Looks like another negative study... but read on. http://www.nature.com/bjc/journal/vaop/ncurrent/full/bjc201251a.html
I missed this Now I think there were 4 MCC samples positive for MCV and 2 prostate cancer samples positive for XMRV
So, another positive XMRV study. I haven't got access to the full paper, but this study is interesting because the negative results for the breast cancer samples suggest that the lab is not contaminated. Although, without reading the paper, it's not possible to tell if all samples were handled in the same way. They should have looked for the mouse mammary tumour virus in the breast cancer samples.
From the Khan et al. paper. "In this study,we found 2 of the 12 prostate samples to be positive for XMRV. One of the two XMRV amplified products was subsequently sequenced and clearly identified as belonging to XMRV VP62 genome. However, the sequence amplified in our case had several mutations compared to XMRV VP62 genome, suggesting that the source of XMRV in this sample was not due to contamination from plasmid XMRV VP62 used as a positive control. We had limited material from these two XMRV-positive prostate samples, and as such we were not able to confirm our findings using alternative primers targeting separate regions of XMRV. Thus, the possibility that the single nucleotide differences found in our case is due to sequencing errors cannot be excluded." BLASTed XMRV sequence from the one prostate cancer patient in the Khan et al. paper. The closest match was to a Lo et al. PNAS sequence: "CFS isolate BD-22". Eco
CFS isolate BD22 is a polytropic mERV gag gene. Incidentally BD22 is not a CFS patient, but a healthy blood donor. We are expecting the env viral sequence found in PWME to be polytropic not xenotropic.

Collected data entries:
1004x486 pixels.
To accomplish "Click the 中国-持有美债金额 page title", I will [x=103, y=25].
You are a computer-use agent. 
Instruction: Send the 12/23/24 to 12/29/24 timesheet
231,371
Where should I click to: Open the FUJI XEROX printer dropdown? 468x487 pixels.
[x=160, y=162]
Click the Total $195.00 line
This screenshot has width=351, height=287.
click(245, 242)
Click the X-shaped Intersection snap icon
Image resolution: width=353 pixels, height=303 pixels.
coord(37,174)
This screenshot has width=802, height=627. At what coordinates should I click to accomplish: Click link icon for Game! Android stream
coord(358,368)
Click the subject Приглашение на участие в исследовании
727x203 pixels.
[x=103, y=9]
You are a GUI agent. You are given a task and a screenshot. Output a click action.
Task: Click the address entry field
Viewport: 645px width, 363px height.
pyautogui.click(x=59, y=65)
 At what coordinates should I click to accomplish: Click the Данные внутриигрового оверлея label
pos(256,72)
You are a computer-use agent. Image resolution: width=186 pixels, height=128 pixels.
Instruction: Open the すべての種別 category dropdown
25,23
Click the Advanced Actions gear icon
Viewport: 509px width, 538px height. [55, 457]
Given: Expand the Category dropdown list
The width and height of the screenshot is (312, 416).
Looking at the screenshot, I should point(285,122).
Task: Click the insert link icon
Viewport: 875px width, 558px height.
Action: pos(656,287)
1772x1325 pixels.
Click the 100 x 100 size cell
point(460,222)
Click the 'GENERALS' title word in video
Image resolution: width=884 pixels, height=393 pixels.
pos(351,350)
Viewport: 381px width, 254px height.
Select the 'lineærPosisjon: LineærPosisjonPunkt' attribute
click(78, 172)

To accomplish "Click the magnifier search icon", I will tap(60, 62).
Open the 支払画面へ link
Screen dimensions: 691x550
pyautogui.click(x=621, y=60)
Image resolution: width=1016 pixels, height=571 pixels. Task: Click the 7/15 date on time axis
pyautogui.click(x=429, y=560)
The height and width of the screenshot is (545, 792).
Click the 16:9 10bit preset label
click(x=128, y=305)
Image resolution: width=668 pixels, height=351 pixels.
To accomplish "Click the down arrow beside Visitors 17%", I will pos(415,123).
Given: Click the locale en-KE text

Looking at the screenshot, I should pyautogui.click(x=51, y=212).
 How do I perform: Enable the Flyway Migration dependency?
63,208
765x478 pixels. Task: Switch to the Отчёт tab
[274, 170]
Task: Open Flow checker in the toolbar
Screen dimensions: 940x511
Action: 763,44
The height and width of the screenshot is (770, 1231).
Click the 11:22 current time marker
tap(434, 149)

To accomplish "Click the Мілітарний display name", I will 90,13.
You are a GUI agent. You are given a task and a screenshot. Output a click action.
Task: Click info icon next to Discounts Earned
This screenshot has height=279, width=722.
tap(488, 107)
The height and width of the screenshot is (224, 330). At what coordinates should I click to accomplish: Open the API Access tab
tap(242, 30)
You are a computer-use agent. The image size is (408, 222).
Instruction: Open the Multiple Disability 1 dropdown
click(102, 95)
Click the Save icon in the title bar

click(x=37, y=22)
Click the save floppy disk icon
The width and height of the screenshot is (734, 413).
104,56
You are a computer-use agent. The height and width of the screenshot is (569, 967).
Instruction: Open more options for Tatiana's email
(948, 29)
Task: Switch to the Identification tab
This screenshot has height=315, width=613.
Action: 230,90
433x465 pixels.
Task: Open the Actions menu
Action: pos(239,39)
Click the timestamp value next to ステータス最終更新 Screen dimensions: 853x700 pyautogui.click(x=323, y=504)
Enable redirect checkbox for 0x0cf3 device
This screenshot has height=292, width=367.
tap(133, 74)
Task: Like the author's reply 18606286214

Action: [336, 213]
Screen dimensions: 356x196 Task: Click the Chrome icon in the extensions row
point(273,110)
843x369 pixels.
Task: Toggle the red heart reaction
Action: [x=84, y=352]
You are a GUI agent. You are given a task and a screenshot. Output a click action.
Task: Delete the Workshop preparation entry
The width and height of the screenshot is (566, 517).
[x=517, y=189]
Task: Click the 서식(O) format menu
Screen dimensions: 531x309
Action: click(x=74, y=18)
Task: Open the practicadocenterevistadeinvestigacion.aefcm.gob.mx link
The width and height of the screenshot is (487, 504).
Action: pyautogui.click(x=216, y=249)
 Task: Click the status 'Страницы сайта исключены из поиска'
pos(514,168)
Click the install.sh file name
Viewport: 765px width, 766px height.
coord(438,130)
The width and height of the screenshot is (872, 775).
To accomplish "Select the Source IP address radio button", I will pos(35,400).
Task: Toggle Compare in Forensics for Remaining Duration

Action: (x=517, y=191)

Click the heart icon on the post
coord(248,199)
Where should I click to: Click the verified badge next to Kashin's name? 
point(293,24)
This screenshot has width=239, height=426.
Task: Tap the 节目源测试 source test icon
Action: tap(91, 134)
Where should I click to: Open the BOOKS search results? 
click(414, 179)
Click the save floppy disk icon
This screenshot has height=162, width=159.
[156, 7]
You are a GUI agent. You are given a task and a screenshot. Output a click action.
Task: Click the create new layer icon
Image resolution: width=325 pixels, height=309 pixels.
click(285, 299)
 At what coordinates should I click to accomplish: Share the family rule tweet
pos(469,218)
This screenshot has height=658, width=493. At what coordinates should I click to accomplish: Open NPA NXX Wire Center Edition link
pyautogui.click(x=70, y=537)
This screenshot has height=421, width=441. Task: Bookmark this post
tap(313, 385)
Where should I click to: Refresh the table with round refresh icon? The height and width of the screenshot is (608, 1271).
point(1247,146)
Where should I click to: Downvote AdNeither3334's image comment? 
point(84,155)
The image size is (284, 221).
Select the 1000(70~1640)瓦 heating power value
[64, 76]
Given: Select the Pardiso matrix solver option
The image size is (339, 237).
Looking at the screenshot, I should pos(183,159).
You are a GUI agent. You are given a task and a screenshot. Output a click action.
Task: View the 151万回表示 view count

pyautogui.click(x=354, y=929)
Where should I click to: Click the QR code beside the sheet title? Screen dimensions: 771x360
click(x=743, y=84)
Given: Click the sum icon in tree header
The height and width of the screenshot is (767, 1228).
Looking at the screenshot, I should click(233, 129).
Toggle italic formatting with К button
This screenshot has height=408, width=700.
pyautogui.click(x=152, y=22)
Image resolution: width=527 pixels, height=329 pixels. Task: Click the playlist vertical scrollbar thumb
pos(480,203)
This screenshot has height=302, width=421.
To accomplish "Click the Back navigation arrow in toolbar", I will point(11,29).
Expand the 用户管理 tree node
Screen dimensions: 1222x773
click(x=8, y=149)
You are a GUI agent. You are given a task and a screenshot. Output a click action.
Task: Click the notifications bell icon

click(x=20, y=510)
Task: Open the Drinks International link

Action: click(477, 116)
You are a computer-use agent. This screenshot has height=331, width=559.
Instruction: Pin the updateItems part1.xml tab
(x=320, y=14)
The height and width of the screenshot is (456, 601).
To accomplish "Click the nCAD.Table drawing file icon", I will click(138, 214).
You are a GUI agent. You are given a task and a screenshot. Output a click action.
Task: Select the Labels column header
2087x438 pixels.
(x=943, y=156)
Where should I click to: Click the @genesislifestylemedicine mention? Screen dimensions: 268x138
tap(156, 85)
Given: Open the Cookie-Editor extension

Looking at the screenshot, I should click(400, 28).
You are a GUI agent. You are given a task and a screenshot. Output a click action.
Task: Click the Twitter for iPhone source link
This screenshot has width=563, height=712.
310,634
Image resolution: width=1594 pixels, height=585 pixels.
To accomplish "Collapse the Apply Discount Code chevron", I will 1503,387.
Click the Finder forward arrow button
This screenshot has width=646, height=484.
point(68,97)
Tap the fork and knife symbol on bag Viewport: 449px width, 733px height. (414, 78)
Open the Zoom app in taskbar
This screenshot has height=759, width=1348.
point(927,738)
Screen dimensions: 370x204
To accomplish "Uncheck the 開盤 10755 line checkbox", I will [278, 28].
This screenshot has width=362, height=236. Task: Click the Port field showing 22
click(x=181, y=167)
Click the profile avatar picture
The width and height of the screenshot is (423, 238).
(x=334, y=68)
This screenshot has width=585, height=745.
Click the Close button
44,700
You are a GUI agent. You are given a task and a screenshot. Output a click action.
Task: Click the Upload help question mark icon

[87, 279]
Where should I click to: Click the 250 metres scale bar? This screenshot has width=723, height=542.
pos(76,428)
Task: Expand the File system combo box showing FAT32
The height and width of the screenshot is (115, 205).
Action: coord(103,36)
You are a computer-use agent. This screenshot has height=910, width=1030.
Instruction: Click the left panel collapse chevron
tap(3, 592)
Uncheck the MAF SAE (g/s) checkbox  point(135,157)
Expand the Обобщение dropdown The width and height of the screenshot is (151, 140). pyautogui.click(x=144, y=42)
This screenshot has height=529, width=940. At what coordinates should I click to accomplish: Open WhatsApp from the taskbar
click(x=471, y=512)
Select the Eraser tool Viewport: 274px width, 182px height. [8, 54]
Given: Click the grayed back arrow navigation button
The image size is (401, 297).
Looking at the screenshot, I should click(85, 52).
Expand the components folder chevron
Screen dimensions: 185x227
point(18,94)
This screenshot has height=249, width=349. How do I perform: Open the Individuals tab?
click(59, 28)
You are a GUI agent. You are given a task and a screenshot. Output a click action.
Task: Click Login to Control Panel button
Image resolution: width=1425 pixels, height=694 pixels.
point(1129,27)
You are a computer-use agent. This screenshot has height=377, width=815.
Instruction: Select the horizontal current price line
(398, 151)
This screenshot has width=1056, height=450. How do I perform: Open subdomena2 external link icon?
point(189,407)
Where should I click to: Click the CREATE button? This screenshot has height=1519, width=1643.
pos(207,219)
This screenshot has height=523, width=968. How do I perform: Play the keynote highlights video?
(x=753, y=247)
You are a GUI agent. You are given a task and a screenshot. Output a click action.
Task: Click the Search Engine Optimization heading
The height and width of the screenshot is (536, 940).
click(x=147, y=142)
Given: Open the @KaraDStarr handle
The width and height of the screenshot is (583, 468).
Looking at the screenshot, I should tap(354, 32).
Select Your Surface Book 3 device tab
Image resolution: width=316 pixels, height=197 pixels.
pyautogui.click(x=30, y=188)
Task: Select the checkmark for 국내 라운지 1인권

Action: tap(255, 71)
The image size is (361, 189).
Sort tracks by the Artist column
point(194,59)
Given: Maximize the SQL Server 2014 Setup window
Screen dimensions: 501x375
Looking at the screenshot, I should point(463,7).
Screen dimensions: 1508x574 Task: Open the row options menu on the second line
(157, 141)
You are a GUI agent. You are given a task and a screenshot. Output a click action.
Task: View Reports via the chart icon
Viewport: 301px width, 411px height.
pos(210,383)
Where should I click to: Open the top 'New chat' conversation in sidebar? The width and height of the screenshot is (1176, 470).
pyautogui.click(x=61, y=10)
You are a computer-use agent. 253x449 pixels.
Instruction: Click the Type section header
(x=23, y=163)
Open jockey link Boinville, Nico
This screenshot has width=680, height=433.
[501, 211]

* _Required action A_:
In the XMRV discussion, how many of the 12 prostate samples in the Khan et al. paper were found positive for XMRV?
* _Required action B_:
Please give again the part of the XMRV discussion that opens with the words "Looks like another" and closes with "breast cancer samples.".
* _Required action C_:
According to the XMRV discussion, why did the Khan et al. authors conclude that the XMRV in their sequenced sample did not come from contamination by the plasmid XMRV VP62?

* _Solution A_:
Two of the 12 prostate samples were positive for XMRV.

* _Solution B_:
Looks like another negative study... but read on. http://www.nature.com/bjc/journal/vaop/ncurrent/full/bjc201251a.html
I missed this Now I think there were 4 MCC samples positive for MCV and 2 prostate cancer samples positive for XMRV
So, another positive XMRV study. I haven't got access to the full paper, but this study is interesting because the negative results for the breast cancer samples suggest that the lab is not contaminated. Although, without reading the paper, it's not possible to tell if all samples were handled in the same way. They should have looked for the mouse mammary tumour virus in the breast cancer samples.

* _Solution C_:
The amplified sequence had several mutations compared to the XMRV VP62 genome. The plasmid XMRV VP62 was used as a positive control, so these differences suggested the sample's XMRV did not come from that plasmid.